After the Kansas City Athletics moved to Oakland, Missouri senator Stuart Symington demanded that Major League Baseball create another team to replace the baseball diamond-shaped void in his life, threatening to pass legislation to weaken the special antitrust exemption held by the league that essentially allowed them to operate as a monopoly. This power move birthed the Kansas City Royals, and since MLB tended to grant expansion in pairs to keep numbers even, they also created a team in the Pacific Northwest that would come to be known as the Seattle Pilots.

Seattle was a bustling metropolitan city in the 1960’s, becoming the third-largest city on the West Coast and serving as the home of the Seattle Rainiers, a popular minor-league team and member of the Pacific Coast League. Even before senator Symington’s fit, many teams, including those in Cleveland and Oakland, considered migrating to the Emerald City, but were ultimately held back by the limited seating capacity of the Rainiers’ home, Sick’s Stadium.

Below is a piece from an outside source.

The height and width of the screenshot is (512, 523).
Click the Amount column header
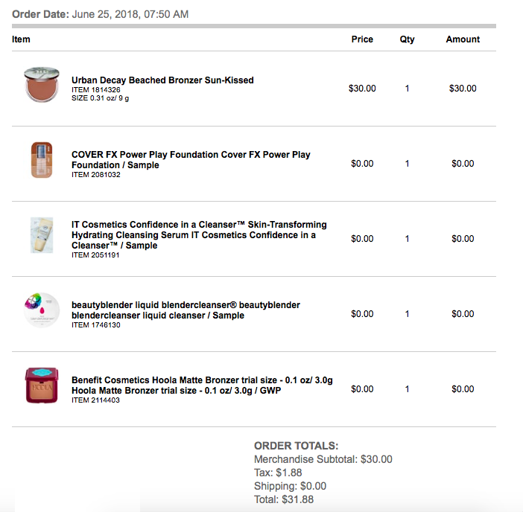[463, 39]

Born out of an arson attack in 1932, Sick’s Stadium was a great minor-league field when it accommodated a capacity crowd of around 10,000 fans. With expansion coming on extremely short notice, Sick’s Stadium went from a community gathering place to a potential human rights violation. Renovation fell behind schedule, and on Opening Day, there weren’t even enough seats. Some fans were forced to wait outside of the stadium until their bleachers had been finished. Once more bleachers had been built, a few more fans were let in.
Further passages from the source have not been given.